* EXERCISE: The line containing "The height and width of the screenshot is (753, 1568)." and every line after it, through the end of the records below: repeat them exactly, nothing more.

* MATERIAL PROVIDED:

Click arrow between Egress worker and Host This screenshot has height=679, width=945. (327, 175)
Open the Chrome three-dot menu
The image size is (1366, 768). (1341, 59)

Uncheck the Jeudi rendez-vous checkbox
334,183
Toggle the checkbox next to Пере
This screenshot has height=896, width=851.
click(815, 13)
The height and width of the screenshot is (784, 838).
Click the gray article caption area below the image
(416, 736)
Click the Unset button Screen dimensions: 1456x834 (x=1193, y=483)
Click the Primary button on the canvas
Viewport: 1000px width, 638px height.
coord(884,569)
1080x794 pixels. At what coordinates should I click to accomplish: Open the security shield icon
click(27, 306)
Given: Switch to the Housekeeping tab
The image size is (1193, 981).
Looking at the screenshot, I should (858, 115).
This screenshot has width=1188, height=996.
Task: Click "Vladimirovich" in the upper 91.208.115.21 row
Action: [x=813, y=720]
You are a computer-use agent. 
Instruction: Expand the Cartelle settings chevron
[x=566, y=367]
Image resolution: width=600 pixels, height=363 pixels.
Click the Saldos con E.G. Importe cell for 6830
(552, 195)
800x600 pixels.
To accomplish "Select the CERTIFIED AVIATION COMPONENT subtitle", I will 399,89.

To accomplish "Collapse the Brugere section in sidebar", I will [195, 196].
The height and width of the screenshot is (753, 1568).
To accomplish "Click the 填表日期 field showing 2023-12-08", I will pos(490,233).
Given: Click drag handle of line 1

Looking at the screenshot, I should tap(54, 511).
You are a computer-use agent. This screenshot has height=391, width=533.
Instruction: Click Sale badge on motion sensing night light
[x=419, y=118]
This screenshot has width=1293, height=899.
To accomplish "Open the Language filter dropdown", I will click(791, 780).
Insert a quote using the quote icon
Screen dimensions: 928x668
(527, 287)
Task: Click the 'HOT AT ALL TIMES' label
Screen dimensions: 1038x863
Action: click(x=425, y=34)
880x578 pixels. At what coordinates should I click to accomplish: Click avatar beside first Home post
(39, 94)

* WRITTEN REPLY:
The height and width of the screenshot is (753, 1568).
To accomplish "Click the 填表日期 field showing 2023-12-08", I will pos(490,233).
Given: Click drag handle of line 1

Looking at the screenshot, I should tap(54, 511).
You are a computer-use agent. This screenshot has height=391, width=533.
Instruction: Click Sale badge on motion sensing night light
[x=419, y=118]
This screenshot has width=1293, height=899.
To accomplish "Open the Language filter dropdown", I will click(791, 780).
Insert a quote using the quote icon
Screen dimensions: 928x668
(527, 287)
Task: Click the 'HOT AT ALL TIMES' label
Screen dimensions: 1038x863
Action: click(x=425, y=34)
880x578 pixels. At what coordinates should I click to accomplish: Click avatar beside first Home post
(39, 94)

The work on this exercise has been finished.